= RECORDS PROVIDED =
-=-=-
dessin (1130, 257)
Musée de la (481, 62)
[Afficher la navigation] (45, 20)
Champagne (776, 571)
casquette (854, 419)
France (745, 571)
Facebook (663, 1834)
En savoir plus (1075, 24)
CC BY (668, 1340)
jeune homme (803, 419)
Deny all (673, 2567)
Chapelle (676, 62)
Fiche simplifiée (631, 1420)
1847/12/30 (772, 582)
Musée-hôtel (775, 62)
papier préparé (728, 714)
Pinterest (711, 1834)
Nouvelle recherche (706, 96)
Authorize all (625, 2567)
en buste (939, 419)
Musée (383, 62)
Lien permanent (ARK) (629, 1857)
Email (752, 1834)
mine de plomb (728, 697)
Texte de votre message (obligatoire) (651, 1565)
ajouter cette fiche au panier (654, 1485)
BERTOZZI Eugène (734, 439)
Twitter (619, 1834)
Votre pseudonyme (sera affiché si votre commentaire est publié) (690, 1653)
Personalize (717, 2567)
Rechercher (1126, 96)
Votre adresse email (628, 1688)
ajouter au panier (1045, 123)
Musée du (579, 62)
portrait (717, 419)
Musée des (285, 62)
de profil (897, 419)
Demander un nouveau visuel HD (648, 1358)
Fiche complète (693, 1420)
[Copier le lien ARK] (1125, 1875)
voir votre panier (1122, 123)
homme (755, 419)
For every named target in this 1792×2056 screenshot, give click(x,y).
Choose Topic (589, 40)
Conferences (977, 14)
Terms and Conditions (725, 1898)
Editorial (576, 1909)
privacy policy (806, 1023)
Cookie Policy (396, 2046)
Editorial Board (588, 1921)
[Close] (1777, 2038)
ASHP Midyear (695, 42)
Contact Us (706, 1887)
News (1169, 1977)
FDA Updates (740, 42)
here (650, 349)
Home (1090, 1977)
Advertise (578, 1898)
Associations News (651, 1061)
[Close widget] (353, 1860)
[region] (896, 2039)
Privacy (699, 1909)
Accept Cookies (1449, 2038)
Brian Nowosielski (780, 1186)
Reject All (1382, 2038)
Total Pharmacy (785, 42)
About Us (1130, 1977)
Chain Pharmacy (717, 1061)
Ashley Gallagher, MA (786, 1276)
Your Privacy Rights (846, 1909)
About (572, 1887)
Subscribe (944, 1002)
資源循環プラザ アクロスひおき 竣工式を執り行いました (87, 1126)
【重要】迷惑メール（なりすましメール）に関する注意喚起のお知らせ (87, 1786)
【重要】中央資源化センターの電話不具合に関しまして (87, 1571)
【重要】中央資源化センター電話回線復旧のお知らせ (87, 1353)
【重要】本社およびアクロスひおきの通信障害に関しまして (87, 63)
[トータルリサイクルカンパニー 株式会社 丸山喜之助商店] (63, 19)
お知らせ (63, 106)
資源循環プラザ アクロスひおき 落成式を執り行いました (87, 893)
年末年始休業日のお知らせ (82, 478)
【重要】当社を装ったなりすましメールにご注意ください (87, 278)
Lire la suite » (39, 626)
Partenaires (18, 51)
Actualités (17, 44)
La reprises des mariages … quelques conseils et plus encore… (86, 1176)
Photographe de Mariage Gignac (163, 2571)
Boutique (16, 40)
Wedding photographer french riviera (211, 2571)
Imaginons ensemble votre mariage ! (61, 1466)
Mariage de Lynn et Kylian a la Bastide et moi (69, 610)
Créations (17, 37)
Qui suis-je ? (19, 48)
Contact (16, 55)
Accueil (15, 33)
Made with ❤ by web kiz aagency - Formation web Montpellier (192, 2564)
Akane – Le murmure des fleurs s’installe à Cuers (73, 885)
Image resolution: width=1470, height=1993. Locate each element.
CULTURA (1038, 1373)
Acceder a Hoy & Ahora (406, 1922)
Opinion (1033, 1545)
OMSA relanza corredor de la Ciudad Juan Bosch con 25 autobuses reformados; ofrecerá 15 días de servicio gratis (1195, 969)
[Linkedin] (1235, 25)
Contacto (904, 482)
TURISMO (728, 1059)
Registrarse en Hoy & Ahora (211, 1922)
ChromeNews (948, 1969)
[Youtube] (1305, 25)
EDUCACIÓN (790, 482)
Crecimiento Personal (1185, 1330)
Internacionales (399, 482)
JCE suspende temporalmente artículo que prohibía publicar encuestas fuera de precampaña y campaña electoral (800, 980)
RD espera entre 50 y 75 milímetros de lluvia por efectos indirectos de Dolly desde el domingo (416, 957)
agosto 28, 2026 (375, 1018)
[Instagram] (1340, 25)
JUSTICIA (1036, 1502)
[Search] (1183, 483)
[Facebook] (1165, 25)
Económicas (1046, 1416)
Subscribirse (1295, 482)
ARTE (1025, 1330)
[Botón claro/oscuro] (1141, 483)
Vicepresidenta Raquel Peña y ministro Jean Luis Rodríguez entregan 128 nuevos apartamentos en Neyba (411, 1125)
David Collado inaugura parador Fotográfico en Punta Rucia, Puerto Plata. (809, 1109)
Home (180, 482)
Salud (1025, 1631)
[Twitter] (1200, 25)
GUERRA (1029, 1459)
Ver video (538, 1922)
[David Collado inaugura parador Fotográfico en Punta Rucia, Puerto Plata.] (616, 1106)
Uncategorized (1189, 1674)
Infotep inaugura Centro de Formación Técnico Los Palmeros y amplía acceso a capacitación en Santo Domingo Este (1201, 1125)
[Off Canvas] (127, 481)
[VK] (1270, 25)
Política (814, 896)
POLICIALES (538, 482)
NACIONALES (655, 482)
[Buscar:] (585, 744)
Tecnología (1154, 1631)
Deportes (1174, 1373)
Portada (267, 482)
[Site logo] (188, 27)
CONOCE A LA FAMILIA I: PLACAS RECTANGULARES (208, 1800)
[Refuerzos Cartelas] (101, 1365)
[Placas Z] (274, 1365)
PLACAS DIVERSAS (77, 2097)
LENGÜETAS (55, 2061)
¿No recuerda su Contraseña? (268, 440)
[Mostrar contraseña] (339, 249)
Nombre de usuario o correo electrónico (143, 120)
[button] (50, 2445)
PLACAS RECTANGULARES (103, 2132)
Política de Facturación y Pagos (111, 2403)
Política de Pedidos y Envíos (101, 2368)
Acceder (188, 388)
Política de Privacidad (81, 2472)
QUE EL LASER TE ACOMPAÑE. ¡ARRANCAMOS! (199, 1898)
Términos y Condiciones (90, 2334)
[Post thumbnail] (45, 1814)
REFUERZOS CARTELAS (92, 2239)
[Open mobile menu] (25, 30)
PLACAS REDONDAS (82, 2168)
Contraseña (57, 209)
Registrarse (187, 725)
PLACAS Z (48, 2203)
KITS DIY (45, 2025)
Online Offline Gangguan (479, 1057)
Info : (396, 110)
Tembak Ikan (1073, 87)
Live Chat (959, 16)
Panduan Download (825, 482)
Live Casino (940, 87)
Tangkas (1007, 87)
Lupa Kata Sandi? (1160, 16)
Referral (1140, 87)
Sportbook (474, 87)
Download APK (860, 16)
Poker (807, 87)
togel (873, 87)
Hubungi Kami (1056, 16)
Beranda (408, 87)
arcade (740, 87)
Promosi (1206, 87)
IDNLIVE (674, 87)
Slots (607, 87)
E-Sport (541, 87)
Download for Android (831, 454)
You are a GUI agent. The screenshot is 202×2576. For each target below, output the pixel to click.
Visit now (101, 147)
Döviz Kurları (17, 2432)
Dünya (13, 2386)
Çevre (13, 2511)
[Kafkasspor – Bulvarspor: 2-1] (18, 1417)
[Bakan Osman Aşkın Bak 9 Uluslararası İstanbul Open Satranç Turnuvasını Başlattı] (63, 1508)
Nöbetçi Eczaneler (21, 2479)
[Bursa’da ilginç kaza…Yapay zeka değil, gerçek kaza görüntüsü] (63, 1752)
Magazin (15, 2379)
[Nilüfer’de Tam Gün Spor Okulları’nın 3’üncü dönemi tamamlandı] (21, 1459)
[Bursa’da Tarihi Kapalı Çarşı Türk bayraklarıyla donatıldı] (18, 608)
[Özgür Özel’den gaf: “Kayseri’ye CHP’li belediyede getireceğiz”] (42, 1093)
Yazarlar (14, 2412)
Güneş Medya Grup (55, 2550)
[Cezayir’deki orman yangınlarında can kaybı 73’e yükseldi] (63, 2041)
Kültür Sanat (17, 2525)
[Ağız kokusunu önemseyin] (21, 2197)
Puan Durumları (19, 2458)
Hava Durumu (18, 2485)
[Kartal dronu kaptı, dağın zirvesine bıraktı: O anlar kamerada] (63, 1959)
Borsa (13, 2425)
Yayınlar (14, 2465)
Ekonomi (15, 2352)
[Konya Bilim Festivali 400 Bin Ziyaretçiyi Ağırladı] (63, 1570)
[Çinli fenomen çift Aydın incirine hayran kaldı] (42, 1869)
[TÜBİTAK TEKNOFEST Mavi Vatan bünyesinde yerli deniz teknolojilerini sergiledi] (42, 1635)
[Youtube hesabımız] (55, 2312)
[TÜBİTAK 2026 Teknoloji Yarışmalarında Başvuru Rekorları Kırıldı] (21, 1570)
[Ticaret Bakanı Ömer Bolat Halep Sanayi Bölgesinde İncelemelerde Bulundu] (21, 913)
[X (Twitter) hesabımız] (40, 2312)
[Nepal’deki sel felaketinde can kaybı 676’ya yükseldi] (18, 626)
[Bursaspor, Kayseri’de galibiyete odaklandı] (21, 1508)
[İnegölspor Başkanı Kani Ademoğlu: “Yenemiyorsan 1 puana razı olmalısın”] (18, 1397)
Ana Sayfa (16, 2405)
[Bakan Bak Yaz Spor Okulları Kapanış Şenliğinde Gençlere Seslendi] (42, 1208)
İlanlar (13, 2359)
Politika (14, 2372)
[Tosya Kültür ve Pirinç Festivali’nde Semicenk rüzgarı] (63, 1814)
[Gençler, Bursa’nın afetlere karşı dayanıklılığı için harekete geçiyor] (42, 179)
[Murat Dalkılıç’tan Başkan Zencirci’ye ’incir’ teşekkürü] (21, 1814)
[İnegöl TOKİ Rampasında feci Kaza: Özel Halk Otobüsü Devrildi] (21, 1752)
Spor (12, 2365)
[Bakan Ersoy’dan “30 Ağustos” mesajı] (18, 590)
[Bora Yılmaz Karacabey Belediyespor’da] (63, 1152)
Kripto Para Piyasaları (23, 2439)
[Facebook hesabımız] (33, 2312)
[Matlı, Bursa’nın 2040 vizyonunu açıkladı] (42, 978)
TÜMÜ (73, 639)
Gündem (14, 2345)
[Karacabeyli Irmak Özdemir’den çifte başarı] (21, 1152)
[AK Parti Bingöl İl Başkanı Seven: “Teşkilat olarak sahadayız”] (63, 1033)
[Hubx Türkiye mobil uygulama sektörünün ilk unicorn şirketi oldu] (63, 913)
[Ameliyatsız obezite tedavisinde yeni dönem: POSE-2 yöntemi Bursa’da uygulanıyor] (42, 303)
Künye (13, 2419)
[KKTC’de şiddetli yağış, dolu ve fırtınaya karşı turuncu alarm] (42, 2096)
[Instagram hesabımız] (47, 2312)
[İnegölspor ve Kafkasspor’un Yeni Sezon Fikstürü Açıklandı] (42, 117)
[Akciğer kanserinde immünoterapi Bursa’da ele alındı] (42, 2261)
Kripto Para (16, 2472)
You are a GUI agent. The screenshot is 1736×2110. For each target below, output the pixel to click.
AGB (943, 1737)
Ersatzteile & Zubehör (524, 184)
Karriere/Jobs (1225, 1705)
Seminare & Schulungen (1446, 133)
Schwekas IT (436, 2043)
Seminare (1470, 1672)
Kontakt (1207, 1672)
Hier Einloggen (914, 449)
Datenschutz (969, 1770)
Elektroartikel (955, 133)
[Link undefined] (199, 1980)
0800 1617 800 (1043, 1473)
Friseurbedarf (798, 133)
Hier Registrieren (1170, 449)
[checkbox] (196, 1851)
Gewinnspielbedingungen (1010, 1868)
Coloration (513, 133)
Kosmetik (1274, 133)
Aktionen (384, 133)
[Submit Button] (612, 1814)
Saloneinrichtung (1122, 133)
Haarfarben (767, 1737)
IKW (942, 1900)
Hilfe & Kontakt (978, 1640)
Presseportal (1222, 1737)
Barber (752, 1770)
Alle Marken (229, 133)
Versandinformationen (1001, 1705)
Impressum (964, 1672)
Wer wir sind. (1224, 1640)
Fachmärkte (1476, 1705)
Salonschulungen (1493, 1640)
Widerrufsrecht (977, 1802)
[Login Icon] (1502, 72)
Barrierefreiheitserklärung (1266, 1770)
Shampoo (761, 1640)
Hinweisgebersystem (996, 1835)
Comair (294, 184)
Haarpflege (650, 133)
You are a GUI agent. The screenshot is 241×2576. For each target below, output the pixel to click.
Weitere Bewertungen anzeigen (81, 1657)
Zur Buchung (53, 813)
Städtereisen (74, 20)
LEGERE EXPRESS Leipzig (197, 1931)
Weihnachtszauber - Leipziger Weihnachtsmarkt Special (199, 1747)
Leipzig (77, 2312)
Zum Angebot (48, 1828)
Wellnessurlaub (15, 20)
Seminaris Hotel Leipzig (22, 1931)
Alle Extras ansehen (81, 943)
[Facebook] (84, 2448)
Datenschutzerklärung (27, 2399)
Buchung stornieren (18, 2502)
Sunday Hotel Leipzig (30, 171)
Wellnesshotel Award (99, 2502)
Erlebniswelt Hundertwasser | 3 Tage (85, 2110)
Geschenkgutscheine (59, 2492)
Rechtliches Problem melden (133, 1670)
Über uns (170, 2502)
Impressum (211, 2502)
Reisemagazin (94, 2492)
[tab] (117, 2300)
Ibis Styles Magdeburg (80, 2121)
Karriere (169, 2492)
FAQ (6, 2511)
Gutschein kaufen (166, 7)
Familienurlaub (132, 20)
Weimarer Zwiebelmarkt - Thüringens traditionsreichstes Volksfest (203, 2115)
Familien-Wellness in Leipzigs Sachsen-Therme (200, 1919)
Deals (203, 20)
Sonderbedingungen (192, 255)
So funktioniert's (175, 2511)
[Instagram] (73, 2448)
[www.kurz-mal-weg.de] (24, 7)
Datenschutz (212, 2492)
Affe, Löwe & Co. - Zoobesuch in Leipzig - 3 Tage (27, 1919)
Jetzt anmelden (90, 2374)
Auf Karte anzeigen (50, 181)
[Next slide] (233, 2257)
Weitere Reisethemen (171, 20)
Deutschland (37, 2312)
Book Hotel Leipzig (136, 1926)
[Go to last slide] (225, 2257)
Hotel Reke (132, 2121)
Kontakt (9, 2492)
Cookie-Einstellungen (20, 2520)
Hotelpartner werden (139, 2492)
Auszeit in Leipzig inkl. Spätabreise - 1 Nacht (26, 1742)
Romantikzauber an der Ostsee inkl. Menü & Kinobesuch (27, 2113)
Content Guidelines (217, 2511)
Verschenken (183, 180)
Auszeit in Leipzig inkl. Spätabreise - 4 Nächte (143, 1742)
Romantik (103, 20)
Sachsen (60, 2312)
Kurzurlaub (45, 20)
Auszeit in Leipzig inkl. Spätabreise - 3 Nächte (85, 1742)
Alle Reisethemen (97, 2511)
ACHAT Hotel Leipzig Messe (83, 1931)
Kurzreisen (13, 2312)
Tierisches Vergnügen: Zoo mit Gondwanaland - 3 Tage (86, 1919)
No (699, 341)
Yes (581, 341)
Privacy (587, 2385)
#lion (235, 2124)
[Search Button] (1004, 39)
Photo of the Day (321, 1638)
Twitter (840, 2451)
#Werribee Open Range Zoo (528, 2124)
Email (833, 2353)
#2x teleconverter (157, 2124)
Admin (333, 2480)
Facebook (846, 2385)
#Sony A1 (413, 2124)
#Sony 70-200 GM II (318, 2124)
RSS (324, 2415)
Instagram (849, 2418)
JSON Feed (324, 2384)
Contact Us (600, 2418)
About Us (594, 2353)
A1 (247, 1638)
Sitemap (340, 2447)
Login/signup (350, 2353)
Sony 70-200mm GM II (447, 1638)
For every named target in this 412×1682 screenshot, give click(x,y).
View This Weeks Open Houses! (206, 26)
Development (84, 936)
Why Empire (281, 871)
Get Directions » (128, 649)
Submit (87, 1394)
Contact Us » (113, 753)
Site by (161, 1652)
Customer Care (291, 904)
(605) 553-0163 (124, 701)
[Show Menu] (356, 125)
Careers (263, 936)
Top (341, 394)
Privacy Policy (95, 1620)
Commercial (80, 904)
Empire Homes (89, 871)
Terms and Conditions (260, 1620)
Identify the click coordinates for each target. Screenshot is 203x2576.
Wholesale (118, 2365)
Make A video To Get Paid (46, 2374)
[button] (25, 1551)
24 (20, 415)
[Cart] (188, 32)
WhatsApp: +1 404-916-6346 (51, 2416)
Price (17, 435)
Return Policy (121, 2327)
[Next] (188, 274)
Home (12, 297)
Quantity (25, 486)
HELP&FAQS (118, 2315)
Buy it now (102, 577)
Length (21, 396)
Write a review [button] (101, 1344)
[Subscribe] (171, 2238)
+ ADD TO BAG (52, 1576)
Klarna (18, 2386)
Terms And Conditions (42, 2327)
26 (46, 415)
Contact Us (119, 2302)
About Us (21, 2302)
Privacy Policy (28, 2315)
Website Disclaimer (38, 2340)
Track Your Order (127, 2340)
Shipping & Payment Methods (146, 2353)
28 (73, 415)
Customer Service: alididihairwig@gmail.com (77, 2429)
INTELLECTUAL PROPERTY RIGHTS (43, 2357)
-=-=-
Above are the records. Copy the lines beginning at the one that has "About (572, 1887)" and ending with the one that has "La reprises des", unchanged.

About (572, 1887)
Subscribe (944, 1002)
資源循環プラザ アクロスひおき 竣工式を執り行いました (87, 1126)
【重要】迷惑メール（なりすましメール）に関する注意喚起のお知らせ (87, 1786)
【重要】中央資源化センターの電話不具合に関しまして (87, 1571)
【重要】中央資源化センター電話回線復旧のお知らせ (87, 1353)
【重要】本社およびアクロスひおきの通信障害に関しまして (87, 63)
[トータルリサイクルカンパニー 株式会社 丸山喜之助商店] (63, 19)
お知らせ (63, 106)
資源循環プラザ アクロスひおき 落成式を執り行いました (87, 893)
年末年始休業日のお知らせ (82, 478)
【重要】当社を装ったなりすましメールにご注意ください (87, 278)
Lire la suite » (39, 626)
Partenaires (18, 51)
Actualités (17, 44)
La reprises des mariages … quelques conseils et plus encore… (86, 1176)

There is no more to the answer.